Dear siak, I think most later-born children have a natural instinct to "protect their turf".  It can be as extreme as what you described.  My 3yo daughter will insist on having whatever her brother has, and exhibited similar behavior as your younger daughter when she was less than 2.  She’s considerably better now.  So don’t worry, they will grow out of it soon enough.

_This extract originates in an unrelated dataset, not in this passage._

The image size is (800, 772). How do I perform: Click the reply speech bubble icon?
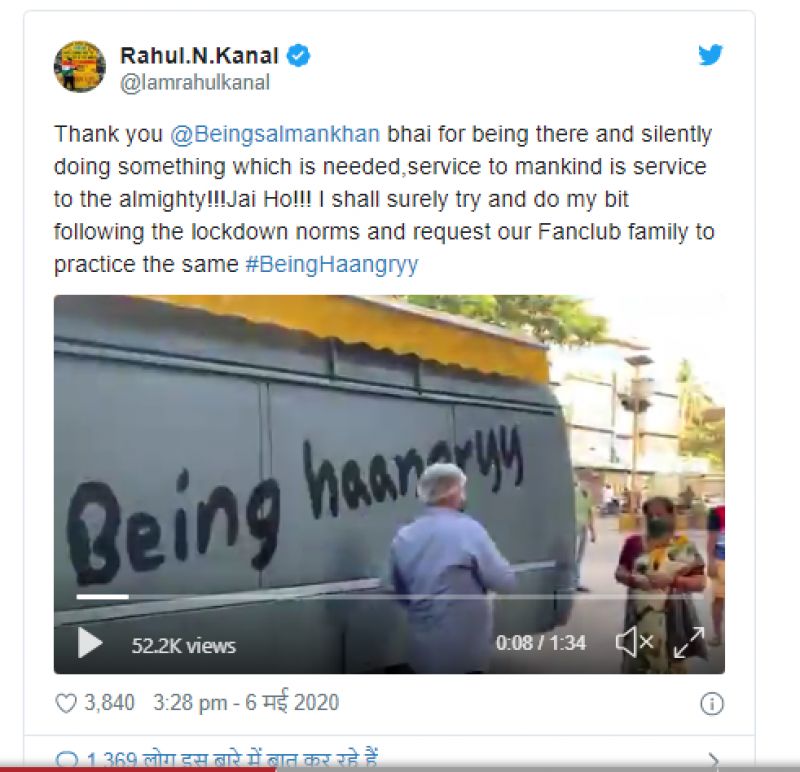[x=66, y=762]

younger sibling who feels the insecurity

I attended to my 2nd girl as much as I can……in fact my case is the opposite of yours. Yes, the elder one she felt the jealousy initially but that lasted only for a few months (or less as I could not remember). She used to it after that and she can cope well. But since she is older and can talk to me, she can seek our attention by talking and responding to me. Unlike the younger one, when she started to understand things better, she has been the one who always feels jealous towards her elder sister who is just 18 months apart. From young, the 2nd has this competitive feeling towards her elder sister, everything the elder does, she wants to follow suit. Each time the elder sits on my laps, the 2nd one will come and push her away from me. She simply just wants to own me, not to be shared with her sister. And the strange thing, I am the most favourite toy to her and she wants me to attend to her, she wants to occupy me completely just for herself. This makes me think, why??? Did I not love and attend to her enough in her eyes? Why does she always want to compete everything with her bigger sister? Does she feel always being left out? If I scold her sister for being clumsy, my younger one will come and say things like "you see, I did not touch this, I didn’t spill the water". If I hold the elder’s hand, she will come in between us and push her away and makes sure I hold her hand instead. She is generous with other people, give food to my maid or her daddy, but by the time we want to pass the food to her sister, she will not allow. Btw, my younger one has been always like this since she turned to 1 yo till now 26 month old. I dunno how to solve this???